5 More Creative Ideas for Jar Candle Gifts
If you haven't already, you can check out how to make jar candles at home. This will give you a starter for making your own Soya candles to use in your other crafts, if you like!
Do You Enjoy Giving Amazing Hand-Made Gifts?
Many people appreciate receiving hand-made gifts for various occasions. If you're someone who enjoys crafting hand-made gifts as a way of lowering your expenses during the various holiday seasons (and birthdays!) you've probably already discovered jar crafts.
Jars are an excellent way to get started making fun gifts for everybody on your gift list for every occasion. If you haven't yet been introduced to the concept of this type of crafting, you may be in for a real treat. The jars necessary for these projects are generally inexpensive, as are the crafts that go into them, and you should be able to produce high-quality gifts for a fraction of what you'd pay at a store.
Alternatively, if you can craft in volume, you may be able to use these jar crafts to sell at a bazaar.
This guide pertains specifically to jar crafts which involve candles.

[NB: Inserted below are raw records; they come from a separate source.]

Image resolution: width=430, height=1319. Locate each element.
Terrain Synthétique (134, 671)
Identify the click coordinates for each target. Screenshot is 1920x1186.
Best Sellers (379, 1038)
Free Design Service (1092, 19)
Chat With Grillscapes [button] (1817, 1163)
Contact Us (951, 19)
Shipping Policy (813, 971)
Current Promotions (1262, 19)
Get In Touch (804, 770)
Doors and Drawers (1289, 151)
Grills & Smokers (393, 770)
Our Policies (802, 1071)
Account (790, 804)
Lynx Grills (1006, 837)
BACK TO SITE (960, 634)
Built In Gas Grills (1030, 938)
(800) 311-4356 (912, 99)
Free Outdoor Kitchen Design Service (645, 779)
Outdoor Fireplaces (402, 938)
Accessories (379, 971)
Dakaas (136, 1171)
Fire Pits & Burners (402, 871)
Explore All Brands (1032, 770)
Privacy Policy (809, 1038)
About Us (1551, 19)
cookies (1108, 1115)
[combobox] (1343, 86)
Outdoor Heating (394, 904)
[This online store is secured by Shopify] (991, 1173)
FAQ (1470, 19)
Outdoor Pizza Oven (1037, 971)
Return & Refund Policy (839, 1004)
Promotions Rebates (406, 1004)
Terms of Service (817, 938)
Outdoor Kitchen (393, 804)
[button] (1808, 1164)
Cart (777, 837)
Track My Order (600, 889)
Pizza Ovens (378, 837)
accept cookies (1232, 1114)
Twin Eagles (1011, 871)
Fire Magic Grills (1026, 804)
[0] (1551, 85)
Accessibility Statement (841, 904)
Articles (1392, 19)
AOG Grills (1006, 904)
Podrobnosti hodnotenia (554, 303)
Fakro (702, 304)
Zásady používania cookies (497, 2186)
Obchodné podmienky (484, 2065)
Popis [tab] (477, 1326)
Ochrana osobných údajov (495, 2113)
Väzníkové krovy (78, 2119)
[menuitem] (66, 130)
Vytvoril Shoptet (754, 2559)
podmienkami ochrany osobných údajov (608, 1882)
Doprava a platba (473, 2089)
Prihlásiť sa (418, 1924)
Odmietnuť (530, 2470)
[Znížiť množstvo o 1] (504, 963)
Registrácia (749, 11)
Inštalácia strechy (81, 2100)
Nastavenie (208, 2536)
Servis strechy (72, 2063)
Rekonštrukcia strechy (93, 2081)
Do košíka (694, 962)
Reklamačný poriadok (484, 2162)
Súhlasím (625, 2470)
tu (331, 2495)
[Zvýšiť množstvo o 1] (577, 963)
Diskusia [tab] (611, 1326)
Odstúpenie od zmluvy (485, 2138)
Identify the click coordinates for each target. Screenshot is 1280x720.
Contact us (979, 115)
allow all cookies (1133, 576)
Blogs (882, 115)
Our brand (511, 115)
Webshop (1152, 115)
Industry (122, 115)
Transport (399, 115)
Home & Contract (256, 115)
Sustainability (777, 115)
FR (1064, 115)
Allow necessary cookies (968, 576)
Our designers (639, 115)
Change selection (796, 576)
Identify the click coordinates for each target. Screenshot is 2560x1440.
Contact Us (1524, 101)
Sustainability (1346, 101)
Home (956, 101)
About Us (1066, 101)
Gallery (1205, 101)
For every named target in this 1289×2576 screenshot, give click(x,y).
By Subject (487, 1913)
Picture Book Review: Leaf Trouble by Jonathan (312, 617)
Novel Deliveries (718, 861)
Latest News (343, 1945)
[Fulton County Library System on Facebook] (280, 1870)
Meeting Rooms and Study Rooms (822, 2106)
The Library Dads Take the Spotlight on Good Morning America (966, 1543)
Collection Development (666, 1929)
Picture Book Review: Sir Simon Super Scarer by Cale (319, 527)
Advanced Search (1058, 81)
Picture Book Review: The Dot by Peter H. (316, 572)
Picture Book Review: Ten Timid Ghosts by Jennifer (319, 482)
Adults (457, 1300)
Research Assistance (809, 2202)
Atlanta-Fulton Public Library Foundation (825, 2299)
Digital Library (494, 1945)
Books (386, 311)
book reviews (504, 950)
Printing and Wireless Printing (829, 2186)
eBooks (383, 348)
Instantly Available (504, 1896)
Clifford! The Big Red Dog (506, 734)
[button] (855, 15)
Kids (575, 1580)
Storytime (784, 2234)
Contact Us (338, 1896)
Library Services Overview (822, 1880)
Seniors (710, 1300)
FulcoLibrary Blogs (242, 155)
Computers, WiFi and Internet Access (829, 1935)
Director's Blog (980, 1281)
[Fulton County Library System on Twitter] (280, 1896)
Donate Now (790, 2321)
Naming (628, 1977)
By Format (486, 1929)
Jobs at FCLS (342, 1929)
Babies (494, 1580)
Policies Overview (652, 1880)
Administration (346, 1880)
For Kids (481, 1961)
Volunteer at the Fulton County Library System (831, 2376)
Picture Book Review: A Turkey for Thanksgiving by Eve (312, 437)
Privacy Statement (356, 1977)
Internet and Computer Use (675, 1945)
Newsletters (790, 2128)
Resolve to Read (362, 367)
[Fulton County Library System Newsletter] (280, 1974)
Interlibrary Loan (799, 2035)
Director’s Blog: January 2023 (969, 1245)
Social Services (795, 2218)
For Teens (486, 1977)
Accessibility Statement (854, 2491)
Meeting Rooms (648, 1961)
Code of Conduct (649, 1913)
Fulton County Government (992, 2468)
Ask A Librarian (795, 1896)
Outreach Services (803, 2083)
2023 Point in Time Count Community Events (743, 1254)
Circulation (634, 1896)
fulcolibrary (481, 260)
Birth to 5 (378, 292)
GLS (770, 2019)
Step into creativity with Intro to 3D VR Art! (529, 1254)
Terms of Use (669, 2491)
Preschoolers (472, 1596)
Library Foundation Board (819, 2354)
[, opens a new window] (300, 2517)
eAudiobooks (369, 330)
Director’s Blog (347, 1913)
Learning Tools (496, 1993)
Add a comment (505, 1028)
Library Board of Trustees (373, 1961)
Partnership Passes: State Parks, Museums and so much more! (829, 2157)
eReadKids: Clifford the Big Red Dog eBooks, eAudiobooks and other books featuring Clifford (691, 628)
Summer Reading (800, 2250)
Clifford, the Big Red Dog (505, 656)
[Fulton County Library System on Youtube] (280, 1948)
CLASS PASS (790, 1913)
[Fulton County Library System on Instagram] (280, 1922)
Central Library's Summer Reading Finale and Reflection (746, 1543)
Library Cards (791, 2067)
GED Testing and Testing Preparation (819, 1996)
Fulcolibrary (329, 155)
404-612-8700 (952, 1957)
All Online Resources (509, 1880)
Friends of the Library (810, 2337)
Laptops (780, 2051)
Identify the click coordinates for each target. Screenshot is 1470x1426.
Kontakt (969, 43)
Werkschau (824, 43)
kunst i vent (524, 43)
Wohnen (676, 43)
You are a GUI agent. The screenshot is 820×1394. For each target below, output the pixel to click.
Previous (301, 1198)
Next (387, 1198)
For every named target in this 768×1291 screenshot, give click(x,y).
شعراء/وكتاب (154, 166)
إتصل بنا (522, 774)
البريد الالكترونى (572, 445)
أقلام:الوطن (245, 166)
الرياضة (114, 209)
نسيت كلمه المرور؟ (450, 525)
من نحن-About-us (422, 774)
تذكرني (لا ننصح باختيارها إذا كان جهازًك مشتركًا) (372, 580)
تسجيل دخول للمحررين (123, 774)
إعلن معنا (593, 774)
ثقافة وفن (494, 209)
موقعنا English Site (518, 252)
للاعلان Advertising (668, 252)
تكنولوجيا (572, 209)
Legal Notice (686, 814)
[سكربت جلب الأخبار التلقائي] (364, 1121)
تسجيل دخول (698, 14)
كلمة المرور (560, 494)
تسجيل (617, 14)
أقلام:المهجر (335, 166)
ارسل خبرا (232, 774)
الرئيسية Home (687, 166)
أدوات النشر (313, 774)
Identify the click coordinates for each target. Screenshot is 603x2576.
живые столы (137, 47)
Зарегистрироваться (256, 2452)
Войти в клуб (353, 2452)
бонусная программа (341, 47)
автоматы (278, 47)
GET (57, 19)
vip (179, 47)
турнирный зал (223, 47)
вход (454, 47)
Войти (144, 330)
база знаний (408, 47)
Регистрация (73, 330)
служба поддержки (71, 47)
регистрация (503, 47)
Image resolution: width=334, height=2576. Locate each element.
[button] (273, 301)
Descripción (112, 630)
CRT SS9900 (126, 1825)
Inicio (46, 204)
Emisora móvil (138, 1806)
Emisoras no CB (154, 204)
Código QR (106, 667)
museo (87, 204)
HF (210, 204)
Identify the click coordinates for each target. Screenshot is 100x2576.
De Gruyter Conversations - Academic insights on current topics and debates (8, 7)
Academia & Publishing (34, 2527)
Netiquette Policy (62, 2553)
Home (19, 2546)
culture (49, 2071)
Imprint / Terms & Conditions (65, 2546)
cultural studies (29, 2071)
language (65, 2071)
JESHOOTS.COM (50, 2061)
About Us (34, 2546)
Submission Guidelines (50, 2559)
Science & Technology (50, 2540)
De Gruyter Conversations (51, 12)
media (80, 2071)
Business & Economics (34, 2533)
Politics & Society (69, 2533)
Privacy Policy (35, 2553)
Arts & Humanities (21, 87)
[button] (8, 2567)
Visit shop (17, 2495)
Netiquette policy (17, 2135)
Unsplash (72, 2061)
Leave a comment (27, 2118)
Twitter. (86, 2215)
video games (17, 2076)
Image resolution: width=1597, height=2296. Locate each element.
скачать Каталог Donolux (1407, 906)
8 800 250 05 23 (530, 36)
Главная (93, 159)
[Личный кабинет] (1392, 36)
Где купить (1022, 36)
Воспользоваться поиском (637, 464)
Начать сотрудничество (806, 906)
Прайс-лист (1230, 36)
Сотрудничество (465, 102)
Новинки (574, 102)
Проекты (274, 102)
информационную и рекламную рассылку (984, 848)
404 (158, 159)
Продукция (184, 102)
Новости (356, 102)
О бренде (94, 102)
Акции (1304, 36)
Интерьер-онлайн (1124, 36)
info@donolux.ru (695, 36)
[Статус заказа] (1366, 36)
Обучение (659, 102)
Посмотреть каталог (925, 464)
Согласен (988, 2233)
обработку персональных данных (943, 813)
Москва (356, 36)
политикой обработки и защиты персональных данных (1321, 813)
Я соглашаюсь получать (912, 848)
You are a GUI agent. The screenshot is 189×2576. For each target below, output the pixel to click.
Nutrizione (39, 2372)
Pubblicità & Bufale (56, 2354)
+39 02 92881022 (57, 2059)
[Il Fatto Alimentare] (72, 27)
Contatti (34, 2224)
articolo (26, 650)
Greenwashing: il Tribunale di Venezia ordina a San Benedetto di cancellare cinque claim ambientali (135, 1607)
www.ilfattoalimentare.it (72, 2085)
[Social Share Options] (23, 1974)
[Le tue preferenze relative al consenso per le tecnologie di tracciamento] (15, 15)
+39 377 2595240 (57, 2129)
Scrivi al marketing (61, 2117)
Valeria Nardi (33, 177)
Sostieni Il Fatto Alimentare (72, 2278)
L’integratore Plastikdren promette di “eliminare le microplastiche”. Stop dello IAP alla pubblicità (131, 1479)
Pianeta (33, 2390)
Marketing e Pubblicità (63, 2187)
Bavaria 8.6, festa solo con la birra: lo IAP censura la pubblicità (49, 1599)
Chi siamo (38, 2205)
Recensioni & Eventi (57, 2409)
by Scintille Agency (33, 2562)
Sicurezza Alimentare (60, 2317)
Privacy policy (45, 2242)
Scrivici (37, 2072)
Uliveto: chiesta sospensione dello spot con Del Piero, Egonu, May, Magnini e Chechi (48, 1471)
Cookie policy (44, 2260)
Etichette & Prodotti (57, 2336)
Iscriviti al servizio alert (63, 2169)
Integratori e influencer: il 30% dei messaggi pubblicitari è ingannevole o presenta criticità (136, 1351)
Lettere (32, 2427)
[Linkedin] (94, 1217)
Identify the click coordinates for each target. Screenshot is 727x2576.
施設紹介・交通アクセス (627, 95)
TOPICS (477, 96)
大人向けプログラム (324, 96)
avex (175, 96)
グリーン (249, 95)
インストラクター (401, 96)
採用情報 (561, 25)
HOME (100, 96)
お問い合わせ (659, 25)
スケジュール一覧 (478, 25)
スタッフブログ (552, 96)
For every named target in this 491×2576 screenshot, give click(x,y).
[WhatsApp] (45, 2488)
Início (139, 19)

1 Pint Wide-Mouthed Canning Jars
This is a good brand of mason jar at a very good price. Amazon is a great place to buy these jars because they're less expensive than what you'll find in the craft stores. Here you can buy a set of twelve 1-pint canning jars. These are the size you generally use for jams.
Where to Get Started with Candles and Jars?
First and foremost, you're going to want to get your jars. If you're a big fan of jar crafts, it's recommended to have a good supply of mason jars in various sizes available for your projects. Mason jars are also known as "canning jars" and they come in a number of sizes, from pint to gallon and beyond.
You'll probably want to have pink and quart sized mason jars available for your crafting needs, because these are the sizes that you'll be using most often and they are the most effective in the projects you'll find suggested on this page. Links to purchase these on Amazon have been provided to the right and below (to the right for pint and below for quart).
Note that mason jars are textured. This is part of their rustic appeal. If you don't like the texture, choose a different container for your project, but make sure that it has a lip or threads where the lid would be screwed on. Having something with a lid is ideal!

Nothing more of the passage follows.